- Born: Elizabeth Caroline Hewlett 17 August 1957 (age 69) Shipley, Yorkshire, England
- Genres: musical theatre
- Occupations: Singer, actress
- Years active: 1984–present
- Website: rebeccastorm.com

= Rebecca Storm =

Rebecca Storm is a British singer and musical theatre actress. Best known for her role as Mrs Johnstone in smash hit musical Blood Brothers. Her 1985 hit single "The Show" was the theme to the ITV television series Connie.

==Early career==
Rebecca Storm found her passion for singing when she was 11, although she began singing nine years earlier. After studying Music and Drama at Leeds University, Storm toured the United Kingdom and mainland Europe with her own band singing folk and rock songs. At 23, she auditioned for and landed a role in Blood Brothers, her first musical show. Although a little young to play the character of Mrs. Johnstone, the Catholic Liverpudian mother of seven, author Willy Russell was captivated by her voice and gave her the role, aided by wardrobe and make-up. An album of songs from the show, Rebecca Storm Sings Blood Brothers, was released by CBS Ireland. She went on to play the role for several years.

==Musical theatre==
Her role as Mrs. Johnstone gained rave reviews which catapulted her into the world of Musical theatre. Throughout her career she has played some of the most demanding roles for a leading lady including Eva Peron in Evita, Fantine in Les Misérables, Florence in Chess, Rose in Aspects of Love, Edith Piaf in Piaf, and Joan of Arc in Jeanne amongst others.

In 2003, she returned to the role of Mrs. Johnstone for a short run at the Cork Opera House, Belfast and Gaiety Theatre Dublin.
In 2011 she again returned to the role of Mrs. Johnstone in the Gaiety Theatre Dublin.

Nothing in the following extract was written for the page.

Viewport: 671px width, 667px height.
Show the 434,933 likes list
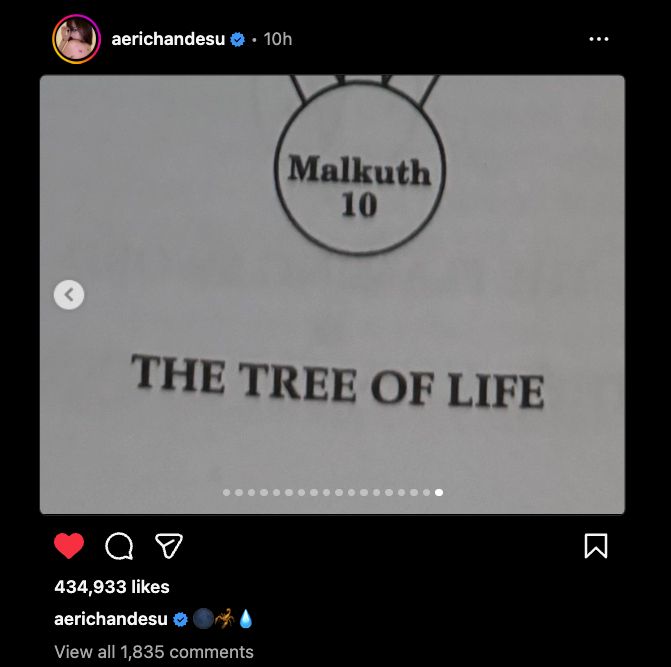112,587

In 2018/19 she appeared as Chris in Gary Barlow and Tim Firths production of Calendar Girls: The Musical as it toured the Uk and Ireland gaining rave reviews

She recently reprised her role as Mrs Johnstone in an Irish/English tour of "Blood Brothers" in 2026.

==Other work==
In 1992 Storm starred in Hollywood Ladies, her tribute to influences from the silver screen including Barbra Streisand, Judy Garland, Julie Andrews and Gracie Fields which was awarded "Best Musical Review '92". On television, she has appeared on several shows including Wogan, Top of the Pops, The Late Late Show and her own hour-long specials, An Evening with Rebecca Storm and Rebecca Storm at the Cork Opera House.

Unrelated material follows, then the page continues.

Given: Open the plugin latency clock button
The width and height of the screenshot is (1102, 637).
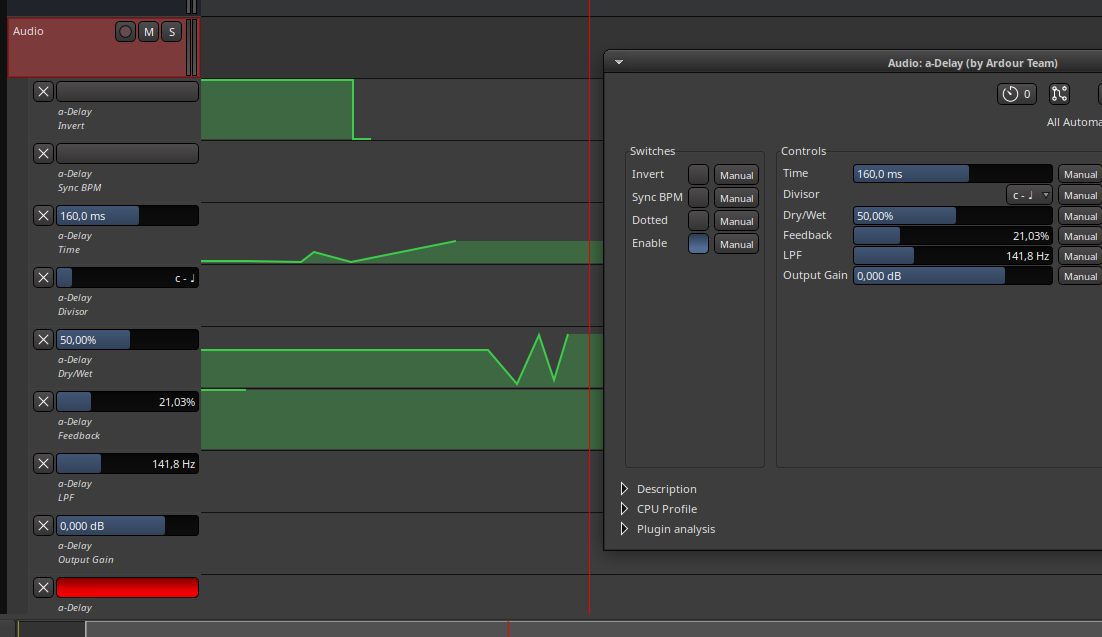Looking at the screenshot, I should pos(1016,94).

She sang for the King of Norway at his coronation in 1991 and performed numerous times for the British royal family.

With an orchestra and backing singers, she performed "You Don't Bring Me Flowers – The Streisand Songbook" at the Cork Opera House and the National Concert Hall in Dublin.

In 2008 she acted as a mentor for the RTÉ TV show JAM – The Musical.

Storm was scheduled to perform in Annie The Musical for a short run in the Olympia Theatre, Dublin, in July 2009 and at the Cork Opera House in August 2009.

Storm is a past President of Hospital Radio Bedside, a radio station that broadcasts to hospitals in Bournemouth, Poole, Christchurch & Wimborne, UK.

==Recording career==
In 1985, Storm released the single with "The Show", the theme to the ITV drama series Connie, which peaked at number 15 in the UK. The song was written by Willy Russell and Ron Hutchinson (who created the series itself). This was followed by a second single "Mr. Love" in July 1986 which was from the film of the same name, though this did not chart. A third single "The Wrong Girl", B-side "Swansong", in August 1986 was followed by a 1988 single of two tracks from Evita.

Storm has received awards for her albums Ovation, Broadway by Storm and Ireland by Storm. In 2000 she released I Want to Know What Love Is and in 2003 she released Celtic n'Broadway (Sony BMG). To celebrate her 25 years in the entertainment industry, Storm was set to release an album of old and new material in 2009.

===Discography===
Albums
- Broadway By Storm – CBS – 1988
- We Never Said Goodbye – No Label – 1996
- Celtic 'N' Broadway – Sony BMG – 2003
- The Essential Rebecca Storm – Beaumex – 2011

Singles
- The Show (vocal) / The Show (Instrumental) [Theme From 'Connie'] – Towerbell Records – 1985
- Mr. Love / Mr. King – Columbia – 1986
- The Wrong Girl / Swansong – Spirit Records Ltd. – 1986

==Personal life==
Storm lives with her husband Kenny Shearer, a musician, arranger & producer, in County Kildare, Ireland. She has a daughter Becky from a previous relationship, who is a teacher & singer-songwriter, having starred in the musical Once.